WHAT YOU SHOULD DO: Each record must be printed exactly as given.

DATA SHOWN:

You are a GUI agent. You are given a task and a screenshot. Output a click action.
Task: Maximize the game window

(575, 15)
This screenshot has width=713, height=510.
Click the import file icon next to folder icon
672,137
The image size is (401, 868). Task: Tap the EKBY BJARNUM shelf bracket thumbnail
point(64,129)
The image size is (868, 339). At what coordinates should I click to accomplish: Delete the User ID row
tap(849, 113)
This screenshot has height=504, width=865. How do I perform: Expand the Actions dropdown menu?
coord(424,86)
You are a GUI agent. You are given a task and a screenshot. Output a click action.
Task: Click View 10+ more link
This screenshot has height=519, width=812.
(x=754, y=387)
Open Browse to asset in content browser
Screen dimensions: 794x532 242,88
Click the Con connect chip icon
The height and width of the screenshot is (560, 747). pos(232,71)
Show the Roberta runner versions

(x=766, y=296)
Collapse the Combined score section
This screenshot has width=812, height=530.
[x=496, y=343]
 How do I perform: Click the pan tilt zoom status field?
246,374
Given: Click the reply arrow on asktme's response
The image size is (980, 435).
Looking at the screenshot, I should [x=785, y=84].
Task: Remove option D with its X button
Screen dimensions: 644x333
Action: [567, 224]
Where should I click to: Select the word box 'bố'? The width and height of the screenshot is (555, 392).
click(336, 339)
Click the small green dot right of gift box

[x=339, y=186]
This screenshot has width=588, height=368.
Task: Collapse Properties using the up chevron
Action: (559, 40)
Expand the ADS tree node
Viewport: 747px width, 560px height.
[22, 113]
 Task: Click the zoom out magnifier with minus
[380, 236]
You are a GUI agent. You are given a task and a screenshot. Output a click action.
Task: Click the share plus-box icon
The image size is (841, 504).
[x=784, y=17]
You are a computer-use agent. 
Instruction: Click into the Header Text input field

ANSWER TO THE PROBLEM:
You are a GUI agent. You are given a task and a screenshot. Output a click action.
Task: Maximize the game window

(575, 15)
This screenshot has width=713, height=510.
Click the import file icon next to folder icon
672,137
The image size is (401, 868). Task: Tap the EKBY BJARNUM shelf bracket thumbnail
point(64,129)
The image size is (868, 339). At what coordinates should I click to accomplish: Delete the User ID row
tap(849, 113)
This screenshot has height=504, width=865. How do I perform: Expand the Actions dropdown menu?
coord(424,86)
You are a GUI agent. You are given a task and a screenshot. Output a click action.
Task: Click View 10+ more link
This screenshot has height=519, width=812.
(x=754, y=387)
Open Browse to asset in content browser
Screen dimensions: 794x532 242,88
Click the Con connect chip icon
The height and width of the screenshot is (560, 747). pos(232,71)
Show the Roberta runner versions

(x=766, y=296)
Collapse the Combined score section
This screenshot has width=812, height=530.
[x=496, y=343]
 How do I perform: Click the pan tilt zoom status field?
246,374
Given: Click the reply arrow on asktme's response
The image size is (980, 435).
Looking at the screenshot, I should [x=785, y=84].
Task: Remove option D with its X button
Screen dimensions: 644x333
Action: [567, 224]
Where should I click to: Select the word box 'bố'? The width and height of the screenshot is (555, 392).
click(336, 339)
Click the small green dot right of gift box

[x=339, y=186]
This screenshot has width=588, height=368.
Task: Collapse Properties using the up chevron
Action: (559, 40)
Expand the ADS tree node
Viewport: 747px width, 560px height.
[22, 113]
 Task: Click the zoom out magnifier with minus
[380, 236]
You are a GUI agent. You are given a task and a screenshot. Output a click action.
Task: Click the share plus-box icon
The image size is (841, 504).
[x=784, y=17]
You are a computer-use agent. 
Instruction: Click into the Header Text input field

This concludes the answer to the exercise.